It's like somebody puked up a bunch of puppies they ate but the puppies are all of the words on the replies in the post.
This morning I woke up and stubbed my toe on this thread. Then I missed my subway because this thread was blocking the ENTIRE stairway with one of those giant strollers. When I got to work they fired me for chronic lateness and hired this thread to replace me. Then I came home from work to find THIS THREAD in bed with my husband! I'm going to kill this thread. To death.
This thread flipped me off in traffic yesterday. So I ran it off the road and a cop saw me, so now I gotta go to court on a road-rage charge and I'll prolly not be able to pay the fine. That means jail time. When I get out, I'm gonna find this thread and kill it. And I'm gonna kill it's wife and kids. And I'm gonna burn it's house down...

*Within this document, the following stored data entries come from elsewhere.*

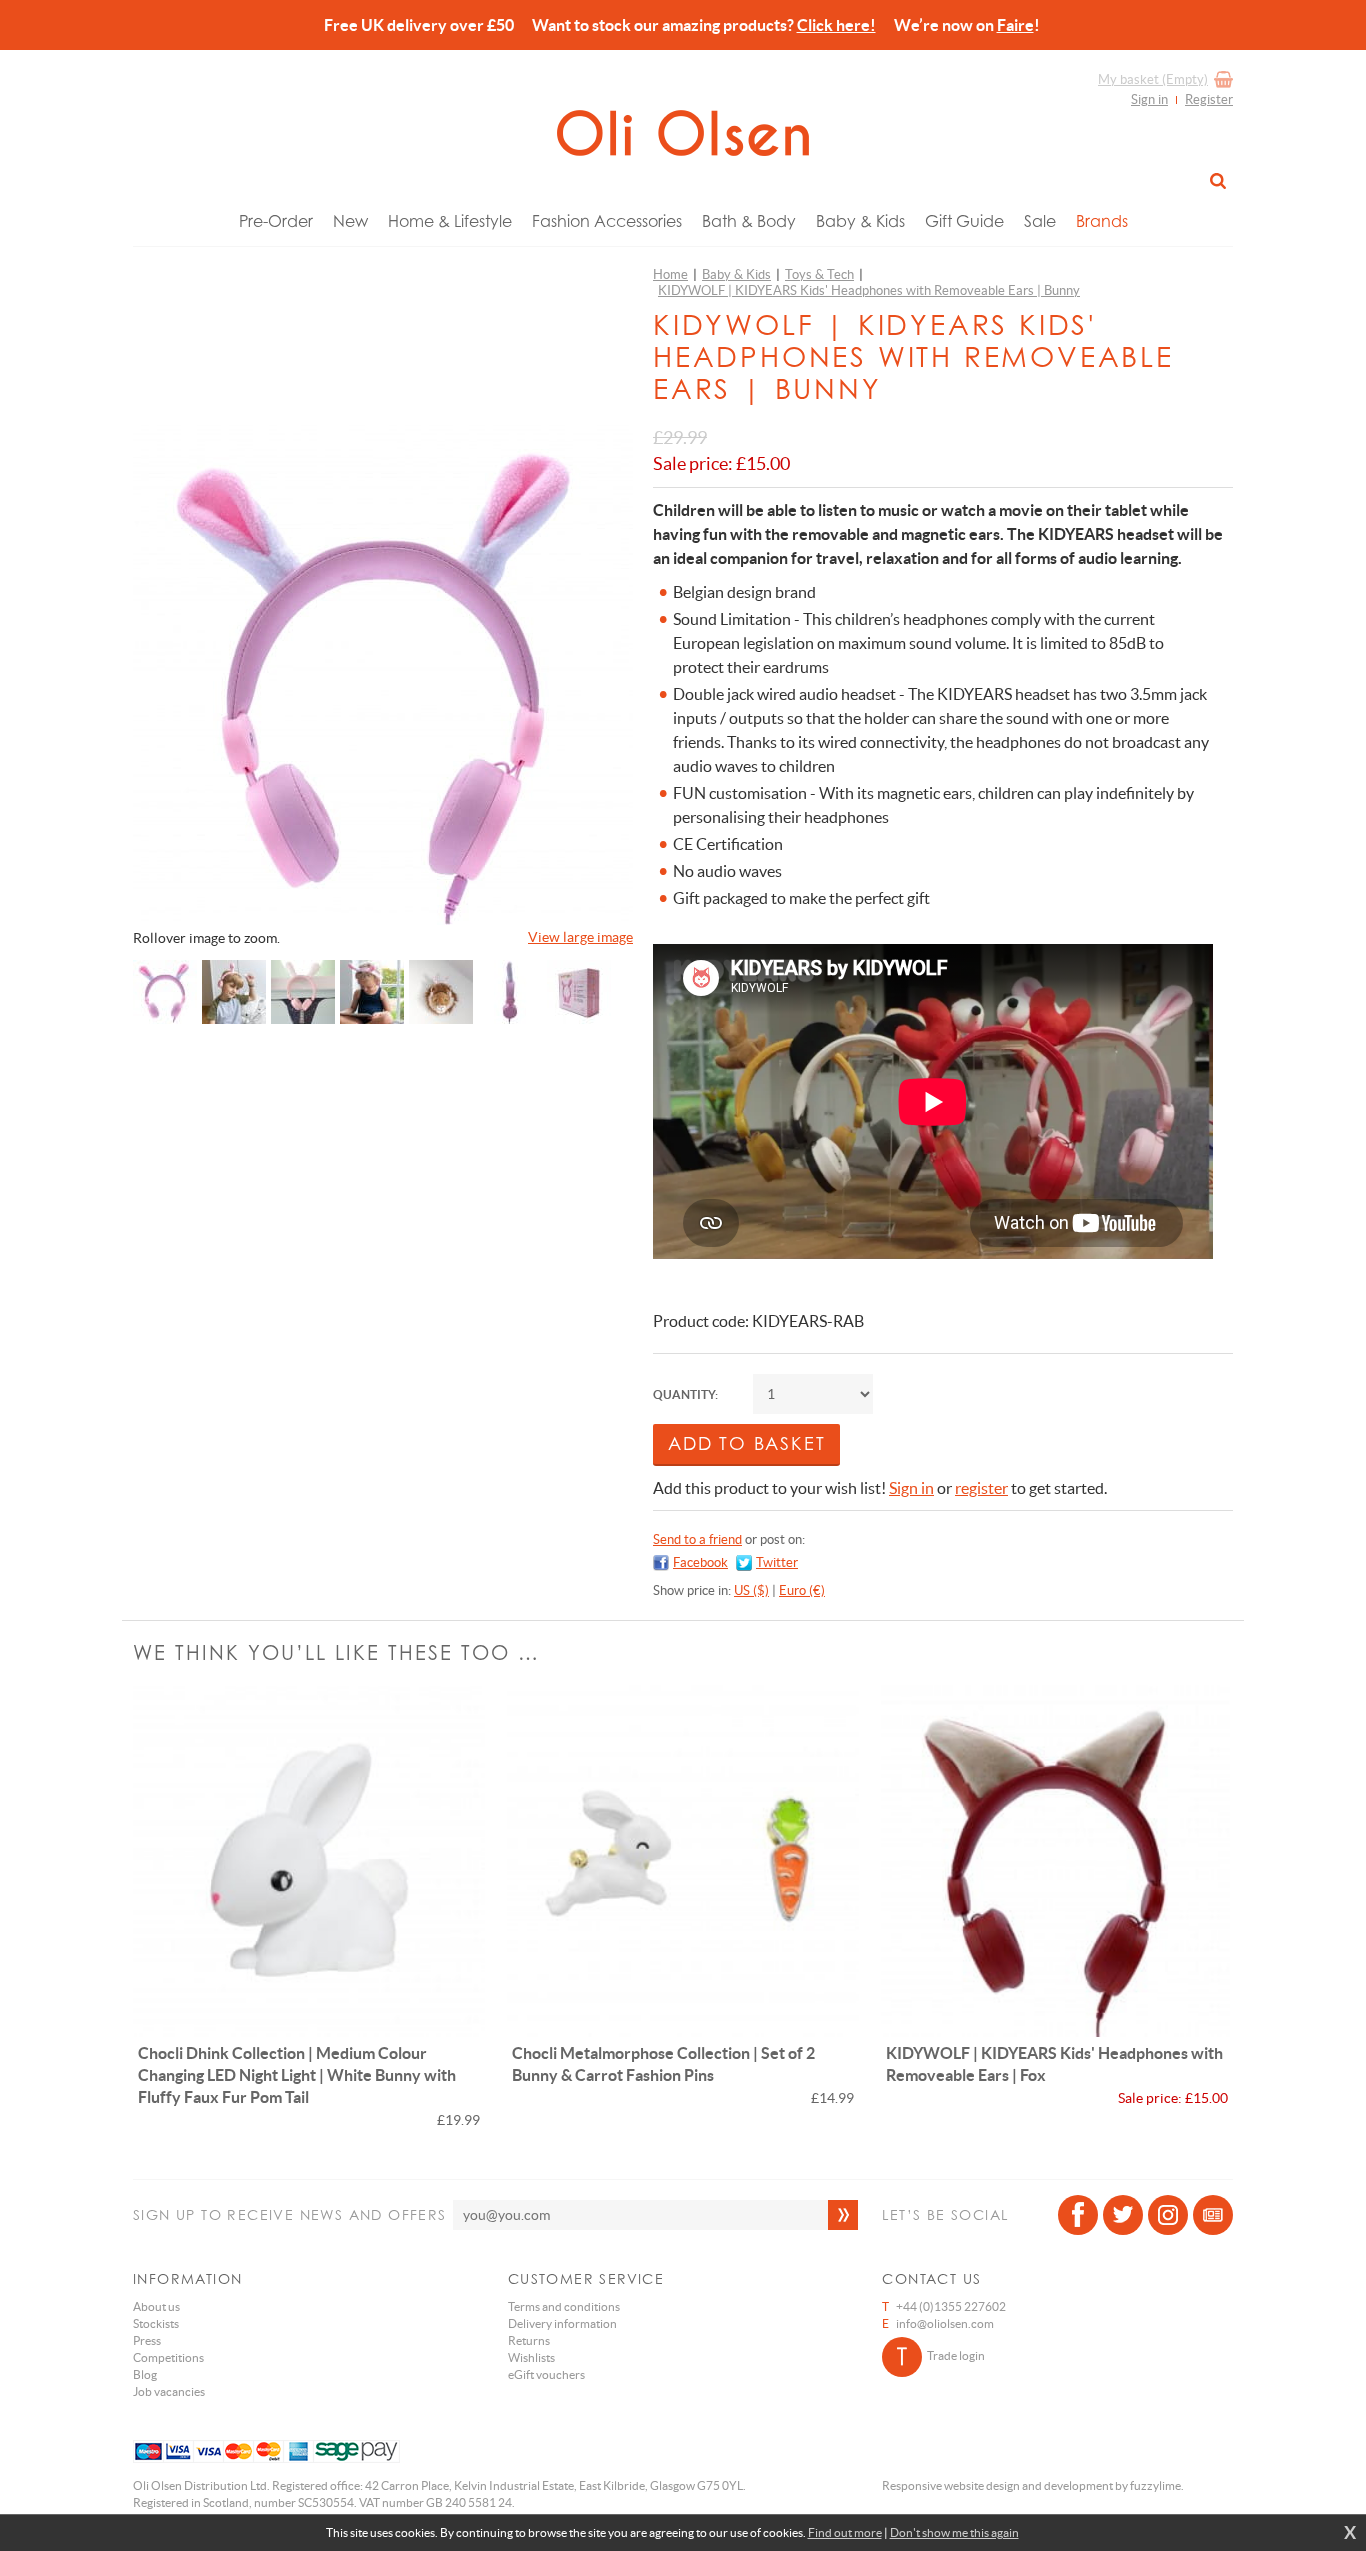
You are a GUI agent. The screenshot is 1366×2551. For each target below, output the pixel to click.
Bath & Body (749, 221)
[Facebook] (1078, 2215)
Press (147, 2340)
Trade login (956, 2355)
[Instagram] (1168, 2215)
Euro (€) (802, 1590)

This thread got my mom pregnant and my sister and tried to steal my girlfriend at a party, but i interjected and and stopped him and then found that my drink had been drugged and I passed out and now theres illicit pictures of me with a goat on the internet. So I will one day wear this threads skin as a halloween costume.
I bought this thread from an infomercial and it doesn't fold up and fit under my bed like they said it would.
This thread put a curse on me and I have'nt had any but bad luck since it started. I will hang the head of this thread on my wall as a trophy.
I have sent a formal complaint to the administrators about this thread expressing my hatred for it. They sent me one back saying how much they hate it.
This thread sent a chain letter to my mother's neighbor's boss who forgot to send seven copies out to people he knows and now he's infected with severe boils; his house burned down; his wife has been taken ill; his dog ate his cat, then died; he has to light his own cigars; he ran out of breakfast cereals; all his coupons mysteriously expired at once; he forgot how to sneeze; his unborn son got a girl pregnant; and his great, great grandmother's neighbor's sister's personal trainer lived to a ripe old age with a chunk of tuna stuck in his ear. And all of this was because of this damned thread!
This thread drank all the milk, sunny d AND purple stuff, then put all three empty containers back in the fridge. An hour later, it pee'd on the toilet seat.